A bag like that would tell you that we Singaporeans value our place in society above all else. When we encounter one another for the first time, we behave much like our pet dogs, who sniff each other out during their walks – we check out handbags and shoes and watches to size up our counterparts. So, let me begin by telling you I used to work as a private investigator; if not for the law, then by its side. My job gave me the ride of a lifetime, but ultimately washed me up on the shore minus a couple of body parts.
The last guy I chased ended with him getting caught, but I fell onto the MRT tracks at Bishan, and an oncoming train sawed off my legs. I can still feel my shins and feet – they itch and scratch sometimes. But my legs end at my thighs, and I’ve learned to accept that.
It didn’t go as badly as it could have gone. My company retained me as a freelance online investigator, and I still had this large airy apartment. They needed someone with experience to track suspicious activities online.
The automatic wheelchair made life easier, and the leftover tools of my trade provided the only worthwhile entertainment: I often trained my best telescopes and binoculars on my neighbours in the low-cost HDB complex opposite.
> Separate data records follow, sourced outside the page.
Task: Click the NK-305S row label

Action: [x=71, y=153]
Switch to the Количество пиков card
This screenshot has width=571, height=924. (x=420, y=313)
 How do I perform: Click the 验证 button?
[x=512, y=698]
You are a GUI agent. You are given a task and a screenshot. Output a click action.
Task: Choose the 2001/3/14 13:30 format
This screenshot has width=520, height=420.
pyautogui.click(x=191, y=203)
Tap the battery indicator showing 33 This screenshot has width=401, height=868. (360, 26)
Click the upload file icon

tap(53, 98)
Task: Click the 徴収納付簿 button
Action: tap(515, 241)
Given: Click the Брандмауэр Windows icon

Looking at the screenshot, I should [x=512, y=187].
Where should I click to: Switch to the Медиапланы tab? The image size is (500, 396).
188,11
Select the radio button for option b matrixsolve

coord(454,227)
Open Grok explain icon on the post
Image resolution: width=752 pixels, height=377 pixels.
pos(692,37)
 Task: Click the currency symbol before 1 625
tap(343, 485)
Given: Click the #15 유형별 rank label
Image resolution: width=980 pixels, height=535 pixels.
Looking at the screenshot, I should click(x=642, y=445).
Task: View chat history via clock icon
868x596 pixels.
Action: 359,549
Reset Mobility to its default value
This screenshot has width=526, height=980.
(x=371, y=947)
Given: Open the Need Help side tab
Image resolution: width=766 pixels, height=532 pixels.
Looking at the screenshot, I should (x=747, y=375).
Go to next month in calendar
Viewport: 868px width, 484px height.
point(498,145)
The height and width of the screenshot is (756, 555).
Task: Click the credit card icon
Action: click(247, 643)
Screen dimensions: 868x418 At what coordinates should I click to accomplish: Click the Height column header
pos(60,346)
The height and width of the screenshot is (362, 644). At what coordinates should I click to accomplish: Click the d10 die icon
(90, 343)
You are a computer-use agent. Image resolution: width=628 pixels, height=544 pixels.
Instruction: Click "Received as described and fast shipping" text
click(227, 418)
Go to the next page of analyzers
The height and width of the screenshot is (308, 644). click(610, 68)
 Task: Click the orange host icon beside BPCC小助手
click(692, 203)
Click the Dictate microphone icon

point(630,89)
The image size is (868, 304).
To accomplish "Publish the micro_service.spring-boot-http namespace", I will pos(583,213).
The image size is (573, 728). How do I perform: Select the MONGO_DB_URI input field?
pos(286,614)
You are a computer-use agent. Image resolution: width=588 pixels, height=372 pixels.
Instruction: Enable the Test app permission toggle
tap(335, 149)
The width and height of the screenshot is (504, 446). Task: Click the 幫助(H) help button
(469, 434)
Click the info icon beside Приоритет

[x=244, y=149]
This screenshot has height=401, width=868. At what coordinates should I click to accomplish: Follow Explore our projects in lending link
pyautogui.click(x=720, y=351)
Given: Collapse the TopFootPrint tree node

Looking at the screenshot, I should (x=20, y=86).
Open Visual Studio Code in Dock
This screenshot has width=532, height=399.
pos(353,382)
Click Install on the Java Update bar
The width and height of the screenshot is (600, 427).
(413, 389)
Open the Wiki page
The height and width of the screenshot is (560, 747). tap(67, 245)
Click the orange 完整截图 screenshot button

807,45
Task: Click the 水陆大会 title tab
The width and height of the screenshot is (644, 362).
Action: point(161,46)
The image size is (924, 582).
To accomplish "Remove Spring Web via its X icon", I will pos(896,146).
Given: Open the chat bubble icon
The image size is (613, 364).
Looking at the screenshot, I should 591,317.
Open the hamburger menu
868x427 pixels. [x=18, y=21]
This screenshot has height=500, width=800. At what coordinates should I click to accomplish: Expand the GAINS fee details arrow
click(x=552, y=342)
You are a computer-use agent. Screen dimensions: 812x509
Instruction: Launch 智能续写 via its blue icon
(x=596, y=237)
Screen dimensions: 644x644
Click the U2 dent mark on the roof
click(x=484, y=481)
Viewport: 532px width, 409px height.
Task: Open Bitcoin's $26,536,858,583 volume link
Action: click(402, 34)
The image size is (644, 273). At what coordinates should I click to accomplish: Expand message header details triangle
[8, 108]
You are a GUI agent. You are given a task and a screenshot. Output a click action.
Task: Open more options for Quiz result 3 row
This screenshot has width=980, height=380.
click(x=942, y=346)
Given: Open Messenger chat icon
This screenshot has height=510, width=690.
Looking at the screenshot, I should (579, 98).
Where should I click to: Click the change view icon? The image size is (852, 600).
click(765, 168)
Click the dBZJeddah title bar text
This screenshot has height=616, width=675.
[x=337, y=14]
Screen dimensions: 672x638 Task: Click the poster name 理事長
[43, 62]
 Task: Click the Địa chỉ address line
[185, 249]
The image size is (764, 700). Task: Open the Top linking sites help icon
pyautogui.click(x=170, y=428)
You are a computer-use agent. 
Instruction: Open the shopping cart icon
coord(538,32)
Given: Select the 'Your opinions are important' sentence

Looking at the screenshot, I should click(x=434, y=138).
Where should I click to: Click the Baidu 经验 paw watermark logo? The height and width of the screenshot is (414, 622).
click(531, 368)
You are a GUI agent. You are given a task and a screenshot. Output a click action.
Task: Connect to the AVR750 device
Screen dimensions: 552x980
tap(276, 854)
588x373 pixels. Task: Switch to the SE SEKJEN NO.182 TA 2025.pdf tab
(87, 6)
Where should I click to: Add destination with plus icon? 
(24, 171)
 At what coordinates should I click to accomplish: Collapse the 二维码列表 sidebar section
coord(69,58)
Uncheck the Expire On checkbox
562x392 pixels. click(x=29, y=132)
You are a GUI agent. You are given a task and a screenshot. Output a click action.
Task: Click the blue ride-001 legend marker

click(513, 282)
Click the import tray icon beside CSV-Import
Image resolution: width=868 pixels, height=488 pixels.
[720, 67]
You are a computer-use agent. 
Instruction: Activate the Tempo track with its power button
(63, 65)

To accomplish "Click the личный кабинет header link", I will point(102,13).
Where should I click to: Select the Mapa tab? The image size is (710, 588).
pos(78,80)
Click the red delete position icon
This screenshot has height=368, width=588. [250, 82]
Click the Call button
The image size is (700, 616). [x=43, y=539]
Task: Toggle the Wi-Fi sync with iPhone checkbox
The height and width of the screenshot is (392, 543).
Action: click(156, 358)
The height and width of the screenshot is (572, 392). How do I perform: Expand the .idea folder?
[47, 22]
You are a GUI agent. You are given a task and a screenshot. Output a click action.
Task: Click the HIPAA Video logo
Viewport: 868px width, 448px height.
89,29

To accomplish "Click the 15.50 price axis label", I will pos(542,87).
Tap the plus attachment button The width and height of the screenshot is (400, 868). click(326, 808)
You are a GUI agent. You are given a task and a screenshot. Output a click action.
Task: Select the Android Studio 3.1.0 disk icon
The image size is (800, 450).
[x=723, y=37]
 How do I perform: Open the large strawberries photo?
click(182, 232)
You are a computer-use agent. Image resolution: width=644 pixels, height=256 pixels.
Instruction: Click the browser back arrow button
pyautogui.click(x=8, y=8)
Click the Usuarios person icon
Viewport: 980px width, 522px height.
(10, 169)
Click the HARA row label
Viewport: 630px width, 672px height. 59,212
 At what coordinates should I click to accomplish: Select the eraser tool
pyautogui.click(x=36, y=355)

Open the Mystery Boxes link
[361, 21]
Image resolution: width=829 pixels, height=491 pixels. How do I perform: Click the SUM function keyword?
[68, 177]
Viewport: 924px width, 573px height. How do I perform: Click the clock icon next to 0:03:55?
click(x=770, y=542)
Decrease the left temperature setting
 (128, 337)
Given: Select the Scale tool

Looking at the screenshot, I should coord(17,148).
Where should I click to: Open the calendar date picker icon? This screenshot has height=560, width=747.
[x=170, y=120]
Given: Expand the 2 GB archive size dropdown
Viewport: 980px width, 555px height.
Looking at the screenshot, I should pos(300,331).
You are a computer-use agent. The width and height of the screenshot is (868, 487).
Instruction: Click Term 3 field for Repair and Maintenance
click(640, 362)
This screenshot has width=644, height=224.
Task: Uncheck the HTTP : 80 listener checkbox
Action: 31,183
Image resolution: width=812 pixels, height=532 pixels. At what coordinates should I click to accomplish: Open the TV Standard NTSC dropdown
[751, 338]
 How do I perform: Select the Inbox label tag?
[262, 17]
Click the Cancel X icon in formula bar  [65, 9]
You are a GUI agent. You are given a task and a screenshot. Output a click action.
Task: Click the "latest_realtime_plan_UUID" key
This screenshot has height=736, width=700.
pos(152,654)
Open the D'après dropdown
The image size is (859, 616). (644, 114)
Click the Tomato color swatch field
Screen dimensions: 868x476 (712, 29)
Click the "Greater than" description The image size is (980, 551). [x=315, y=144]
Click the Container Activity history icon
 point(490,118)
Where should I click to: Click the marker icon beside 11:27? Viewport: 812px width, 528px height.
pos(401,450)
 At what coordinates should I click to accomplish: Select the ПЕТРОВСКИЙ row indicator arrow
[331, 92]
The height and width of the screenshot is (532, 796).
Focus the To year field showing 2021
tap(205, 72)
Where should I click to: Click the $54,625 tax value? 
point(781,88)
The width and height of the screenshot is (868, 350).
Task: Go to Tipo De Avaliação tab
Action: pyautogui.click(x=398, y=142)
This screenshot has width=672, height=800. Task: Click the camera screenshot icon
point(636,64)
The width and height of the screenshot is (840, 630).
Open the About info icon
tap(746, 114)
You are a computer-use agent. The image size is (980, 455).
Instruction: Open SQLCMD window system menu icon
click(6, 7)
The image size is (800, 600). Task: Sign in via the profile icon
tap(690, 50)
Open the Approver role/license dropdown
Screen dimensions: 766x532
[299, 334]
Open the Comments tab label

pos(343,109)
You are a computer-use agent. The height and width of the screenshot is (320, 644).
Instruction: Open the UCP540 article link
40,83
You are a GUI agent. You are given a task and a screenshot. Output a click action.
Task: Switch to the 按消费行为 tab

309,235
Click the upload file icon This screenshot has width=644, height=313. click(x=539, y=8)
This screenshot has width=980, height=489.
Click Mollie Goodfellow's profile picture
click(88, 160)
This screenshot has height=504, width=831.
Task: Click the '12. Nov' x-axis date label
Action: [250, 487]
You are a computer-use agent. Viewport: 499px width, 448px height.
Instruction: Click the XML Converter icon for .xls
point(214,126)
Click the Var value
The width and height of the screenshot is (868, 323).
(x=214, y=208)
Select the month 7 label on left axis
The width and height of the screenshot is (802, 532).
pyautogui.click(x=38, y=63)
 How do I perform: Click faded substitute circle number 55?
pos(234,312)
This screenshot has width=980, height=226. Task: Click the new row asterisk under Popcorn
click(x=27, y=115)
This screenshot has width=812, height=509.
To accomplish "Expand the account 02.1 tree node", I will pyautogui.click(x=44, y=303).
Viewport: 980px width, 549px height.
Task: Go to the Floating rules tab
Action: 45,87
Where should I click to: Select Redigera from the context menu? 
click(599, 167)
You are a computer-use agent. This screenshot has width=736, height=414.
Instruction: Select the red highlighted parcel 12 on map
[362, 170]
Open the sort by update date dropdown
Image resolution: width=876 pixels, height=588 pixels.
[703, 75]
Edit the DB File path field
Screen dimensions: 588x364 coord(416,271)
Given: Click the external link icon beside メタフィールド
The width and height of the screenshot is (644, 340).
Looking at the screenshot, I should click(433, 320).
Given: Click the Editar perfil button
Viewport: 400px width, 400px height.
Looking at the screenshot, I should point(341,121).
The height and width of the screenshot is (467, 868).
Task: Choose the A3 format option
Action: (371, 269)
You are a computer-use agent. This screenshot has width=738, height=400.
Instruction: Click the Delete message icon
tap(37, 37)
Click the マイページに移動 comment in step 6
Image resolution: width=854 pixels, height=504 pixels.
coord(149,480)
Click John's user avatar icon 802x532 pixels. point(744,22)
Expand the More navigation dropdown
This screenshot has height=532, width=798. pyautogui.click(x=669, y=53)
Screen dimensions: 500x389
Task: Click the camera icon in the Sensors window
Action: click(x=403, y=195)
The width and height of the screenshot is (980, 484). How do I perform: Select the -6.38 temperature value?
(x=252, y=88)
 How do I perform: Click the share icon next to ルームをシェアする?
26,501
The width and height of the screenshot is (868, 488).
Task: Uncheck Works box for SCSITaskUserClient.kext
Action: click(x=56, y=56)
I had grown used to snooping on people throughout my career: cheating spouses, company employees, and aggressive loan sharks. I ferreted out their secrets, or pulled the plug on their double lives. Now that I lived alone, looking into other people’s lives became my only way of connecting with them. The constant fear of discovery gave me an adrenalin rush – a pale shadow of my bygone days on the job, but a legless man takes what he can get.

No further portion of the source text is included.